23 DE FEVEREIRO DE 1942 265
O exame dos diferentes capítulos de receitas e despesas e a apreciação dos variados sectores da administração são orientados por espírito de crítica minuciosa, mas invariavelmente construtiva, revelando um esforço de útil colaboração desta Assemblea Nacional com o Governo, expresso na série de alvitres oportunos e inteligentes, constantes do parecer, para que a obra do Estado Novo se amolde cada vez mais às conveniências legítimas da Nação e se atendam, tanto quanto possível, todas as aspirações justas.
No parecer agora apresentado sobre as contas do ano de 1940 aparecem estudos originais, entre os quais avulta o que desenvolve o importante e fundamental tema da «propriedade rústica», que continua a ser o campo de labor de mais de metade da população portuguesa.
Foca-se, numa série de números paciente e inteligentemente colhidos, a sua distribuição irregular nas diferentes regiões, salientando-se a sua pulverização ao norte do Tejo, com excepção da Beira Baixa, e, ao sul daquele rio, no Algarve. A contrastar com aquela nota de minimifúndios aparecem os latifúndios alentejanos, onde a área média dos prédios rústicos chega a atingir, como se verifica em Alcácer do Sal, 51 ha,7.
Devo notar que na região minhota os graves inconvenientes apresentados no parecer, como resultante da grande divisão da propriedade rústica, são atenuados ou suprimidos pelo agrupamento de variados prédios com diversas aptidões em casais.

────────────────────

* Exercício proposto:
Reproduza do excerto fornecido tudo o que vai desde "23 DE FEVEREIRO" até "as aspirações justas.", sem qualquer alteração.

────────────────────

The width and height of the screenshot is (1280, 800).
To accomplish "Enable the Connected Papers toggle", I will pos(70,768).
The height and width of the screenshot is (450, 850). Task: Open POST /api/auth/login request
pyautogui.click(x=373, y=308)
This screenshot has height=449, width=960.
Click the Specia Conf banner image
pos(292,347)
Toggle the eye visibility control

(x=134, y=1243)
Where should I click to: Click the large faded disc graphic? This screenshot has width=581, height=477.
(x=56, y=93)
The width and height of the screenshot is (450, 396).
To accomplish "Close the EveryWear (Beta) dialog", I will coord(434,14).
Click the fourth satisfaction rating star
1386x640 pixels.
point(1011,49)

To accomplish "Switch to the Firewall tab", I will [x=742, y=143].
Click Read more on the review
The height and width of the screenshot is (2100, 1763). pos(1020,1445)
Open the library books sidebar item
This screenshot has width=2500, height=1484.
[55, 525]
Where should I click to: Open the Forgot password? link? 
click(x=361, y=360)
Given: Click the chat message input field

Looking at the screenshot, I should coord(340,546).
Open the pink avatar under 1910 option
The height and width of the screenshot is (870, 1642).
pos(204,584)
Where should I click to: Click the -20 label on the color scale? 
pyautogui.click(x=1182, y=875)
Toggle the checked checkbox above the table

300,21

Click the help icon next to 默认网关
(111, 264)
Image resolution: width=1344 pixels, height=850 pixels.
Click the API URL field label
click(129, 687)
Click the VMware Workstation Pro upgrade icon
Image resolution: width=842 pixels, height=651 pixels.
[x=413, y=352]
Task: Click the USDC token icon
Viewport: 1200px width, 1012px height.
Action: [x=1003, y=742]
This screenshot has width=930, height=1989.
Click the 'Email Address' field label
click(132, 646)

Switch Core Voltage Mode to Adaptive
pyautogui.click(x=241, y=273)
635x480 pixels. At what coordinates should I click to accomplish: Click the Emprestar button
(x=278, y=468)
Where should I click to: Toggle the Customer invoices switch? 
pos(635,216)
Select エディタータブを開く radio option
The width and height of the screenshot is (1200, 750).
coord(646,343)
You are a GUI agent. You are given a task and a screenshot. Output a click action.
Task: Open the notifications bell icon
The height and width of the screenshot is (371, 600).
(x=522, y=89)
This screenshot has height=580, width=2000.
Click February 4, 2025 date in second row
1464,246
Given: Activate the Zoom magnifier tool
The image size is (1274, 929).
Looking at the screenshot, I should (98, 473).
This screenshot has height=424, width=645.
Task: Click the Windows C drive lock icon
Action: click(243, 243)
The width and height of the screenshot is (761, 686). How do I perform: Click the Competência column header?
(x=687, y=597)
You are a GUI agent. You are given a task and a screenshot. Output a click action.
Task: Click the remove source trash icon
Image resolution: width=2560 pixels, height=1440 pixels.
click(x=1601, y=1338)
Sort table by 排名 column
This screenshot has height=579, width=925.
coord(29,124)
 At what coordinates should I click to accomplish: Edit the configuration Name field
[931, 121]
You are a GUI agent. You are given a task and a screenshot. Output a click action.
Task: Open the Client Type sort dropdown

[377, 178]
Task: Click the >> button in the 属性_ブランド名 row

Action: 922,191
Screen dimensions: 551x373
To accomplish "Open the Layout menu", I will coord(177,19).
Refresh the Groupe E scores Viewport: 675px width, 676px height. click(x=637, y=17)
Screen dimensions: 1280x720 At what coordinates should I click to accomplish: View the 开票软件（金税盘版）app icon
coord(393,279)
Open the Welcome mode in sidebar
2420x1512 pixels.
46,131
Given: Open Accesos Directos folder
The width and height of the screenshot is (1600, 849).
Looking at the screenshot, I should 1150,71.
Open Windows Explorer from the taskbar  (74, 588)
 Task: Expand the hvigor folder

────────────────────

* Resultado do exercício:
23 DE FEVEREIRO DE 1942 265
O exame dos diferentes capítulos de receitas e despesas e a apreciação dos variados sectores da administração são orientados por espírito de crítica minuciosa, mas invariavelmente construtiva, revelando um esforço de útil colaboração desta Assemblea Nacional com o Governo, expresso na série de alvitres oportunos e inteligentes, constantes do parecer, para que a obra do Estado Novo se amolde cada vez mais às conveniências legítimas da Nação e se atendam, tanto quanto possível, todas as aspirações justas.